Methods:  An intensive steady-state 24-hour pharmacokinetic profiles of ATV/r given once daily (with zidovudine [AZT]/lamivudine [3TC] twice daily) in the third trimester of pregnancy and at least 4 weeks postpartum was carried out. Paired maternal and umbilical cord blood samples were collected at delivery. ATV concentrations were measured by a validated high-performance liquid chromatography (HPLC) method (limit of quantification 20 ng/µL).

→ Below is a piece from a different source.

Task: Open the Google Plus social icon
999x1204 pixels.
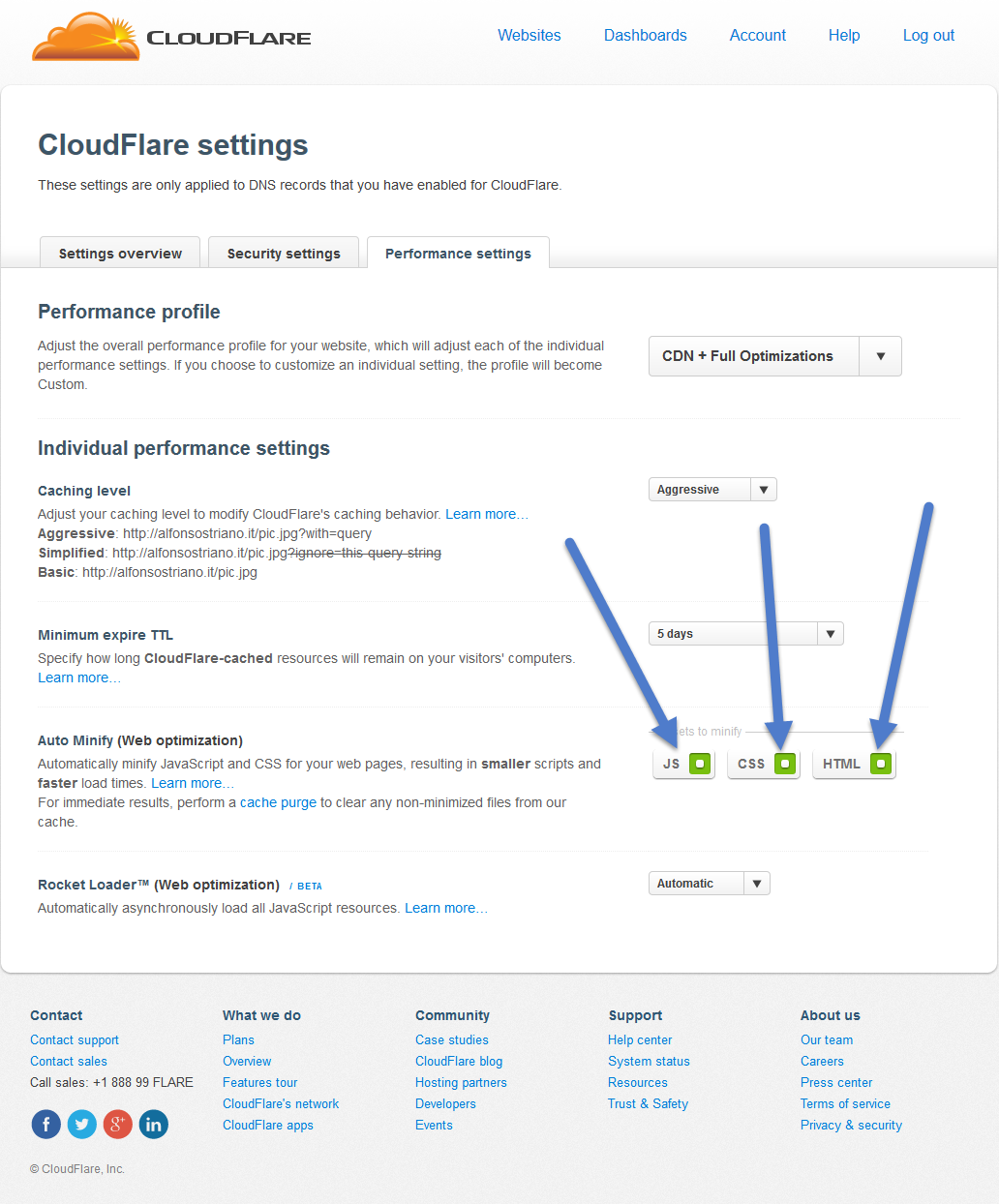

Results:  A total of 31 women (17 previously described, 52% white) completed the ante/postpartum evaluations. Mean age (±SD) was 29 (5) years, median (IQR) baseline CD4 count was 413 (354 to 616) cells/µL, median (IQR) viral load was 8357 (1057 to 16,200) copies/µL for patients with detectable viremia. In pre- and postpartum evaluations (see the figure), respectively, the pharmacokinetic parameters were as follows:  ATV GM AUC 0 to 24 (range) was 29,848 (7477 to 74,008) vs 32,389 (10,229 to 71,971) ng*h/mL (P = 0.48), the ATV GM Cmax (range) was 2680 (636 to 6128) vs 3070 (683 to 10,412) ng/µL, (P = 0.13), and the ATV GM C 24 h (range) was 439 (109 to 989) vs 405 (25 to 1944) ng/µL (P = 0.18). Median Tmax (IQR) was 3 (2 to 4) vs 2 (2 to 3) hours. The mean (±SD) ATV fetal/maternal ratio was 0.14 (0.07). One baby required phototherapy for 2 days and all tested HIV RNA negative at 1-year follow-up.


Conclusions:  Dose adjustment for ATV/r is not required during pregnancy as ATV pharmacokinetic profiles are similar during third trimester and postpartum. Trans-placental passage of ATV was confirmed to be low.